Lame de fond plurielle

La Tête des porcs contre l’enclos

Copyright Caroline Ablain

« La Tête des porcs contre l’enclos » est un requiem. Celui d’une jeune fille qui revient sur ses pas pour donner une sépulture à son enfance, pulvérisée par la violence du père.

On parle beaucoup de l’essor des dramaturgies plurielles, souvent sans trop savoir comment les distinguer de la mise en scène. Car après une semaine de festival, chacun a pu constater la récurrente multiplicité des modes d’expression dans les spectacles : son, vidéo, musique, objet, danse, marionnette… Mais une trouvaille technique du metteur en scène pour résoudre telle ou telle énigme du texte ne fait pas dramaturgie. La dramaturgie, c’est la manière de penser, d’organiser l’action ou le discours de la scène dans son ensemble. Faire acte de dramaturgie plurielle, c’est convoquer une polyphonie d’émetteurs qui entrent en relation les uns avec les autres, dans l’harmonie ou la discorde.

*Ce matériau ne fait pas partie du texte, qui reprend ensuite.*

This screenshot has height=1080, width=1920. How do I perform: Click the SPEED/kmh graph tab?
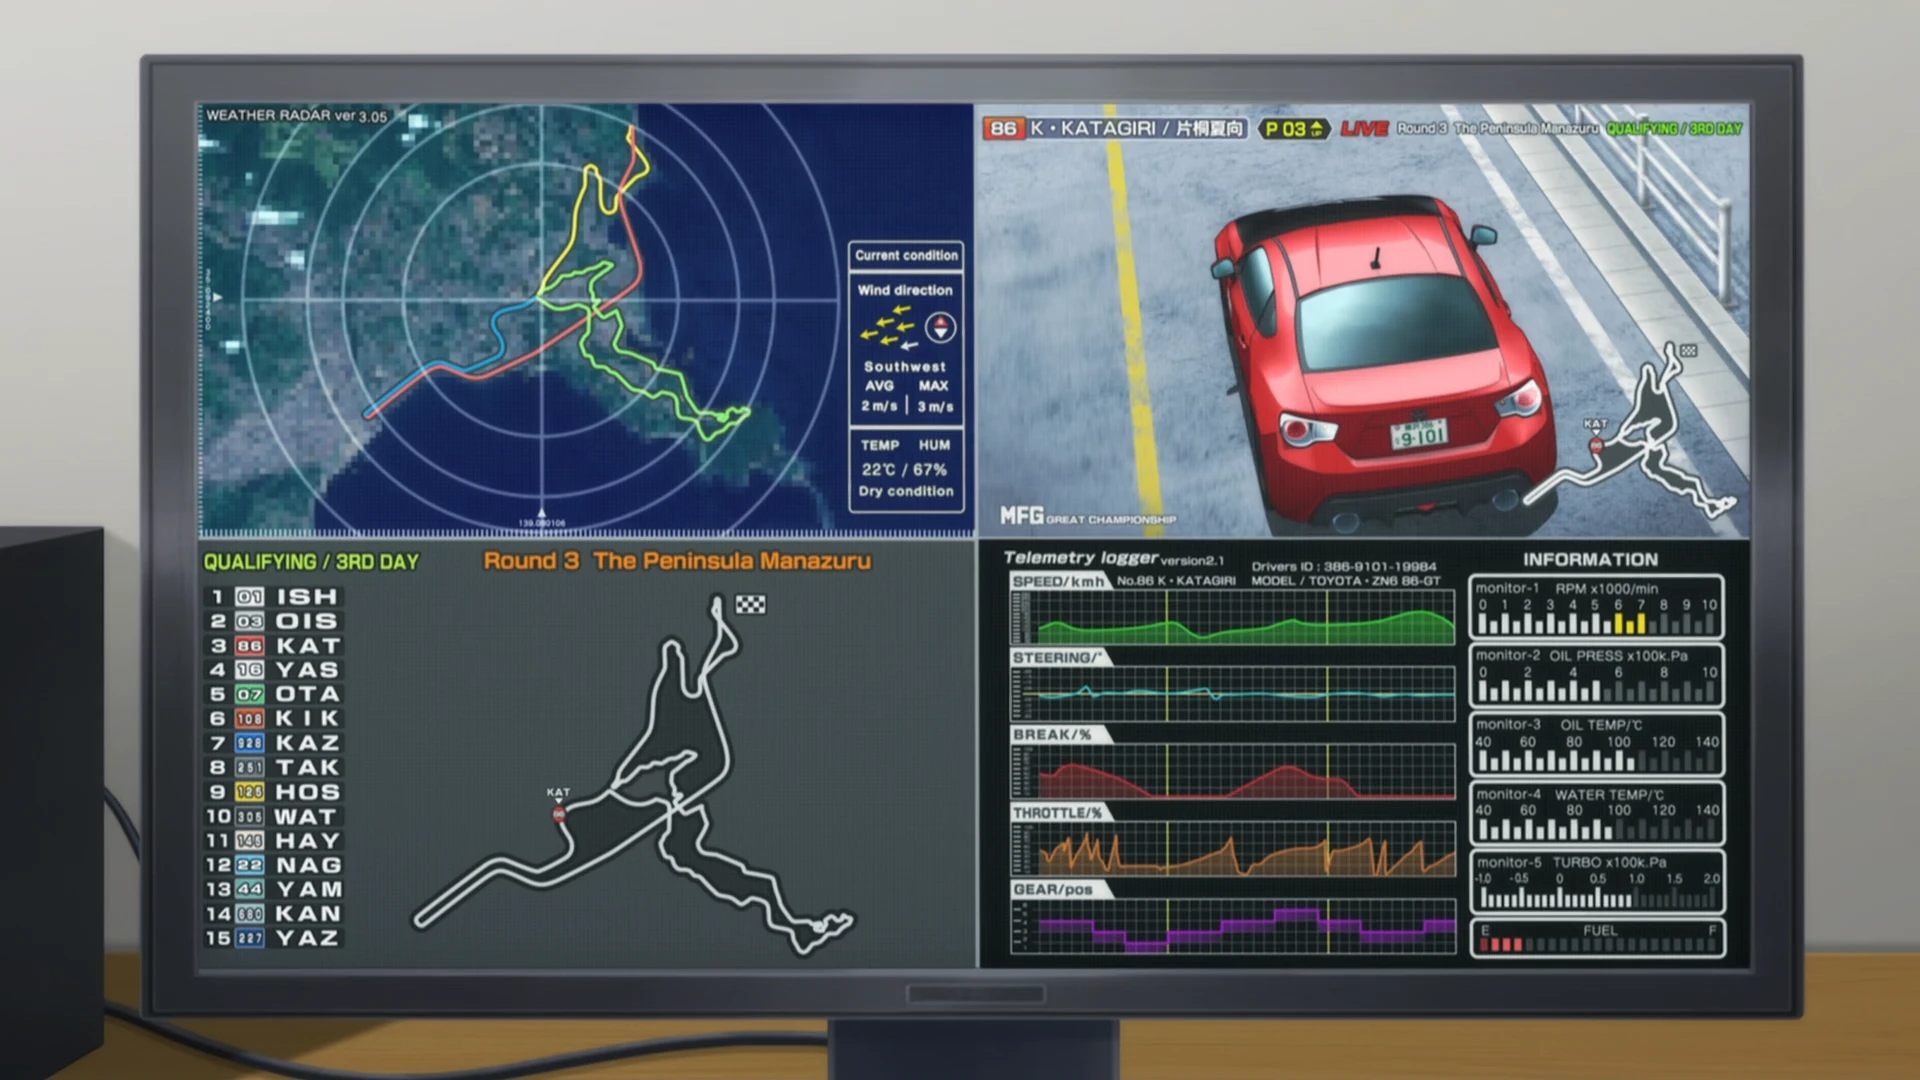(x=1058, y=581)
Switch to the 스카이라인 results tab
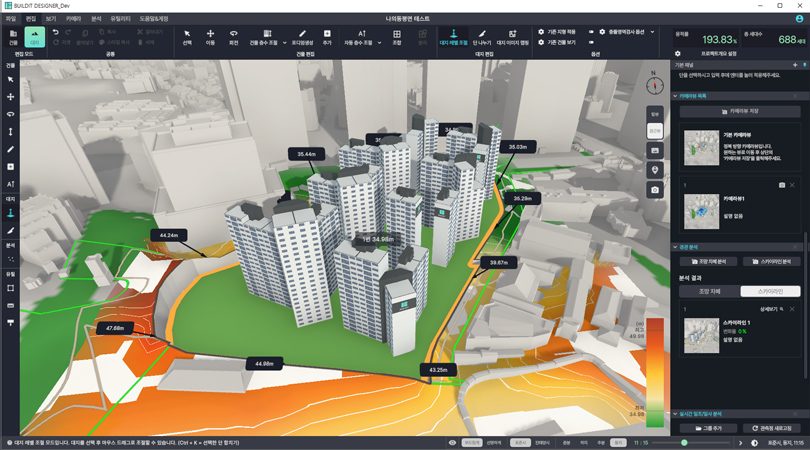 (770, 291)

Et c’est là qu’il faut saluer le travail, la maîtrise de Marine Mane dans l’élaboration de cette œuvre plurielle. En capitaine, elle s’entoure d’un équipage de trois autres artistes créateurs et interprètes. Murmures, imagerie vidéo produite en direct avec de la matière, musique électroacoustique live, corps cherchant la limite de celui de l’autre… Ensemble, ils écrivent et naviguent à vue au cours de la représentation pour nous emmener au large, retour aux confins de la mémoire, dans les eaux troubles du traumatisme. Il y a quelque chose de liquide dans ce spectacle. Un raz-de-marée. On sort de la salle comme lavé, puis essoré. Serait-ce ça, la catharsis ? Un bon vieux carwash émotionnel, à partir duquel on peut vraiment poser la seule question qui compte face à la violence. Celle du silence des autres.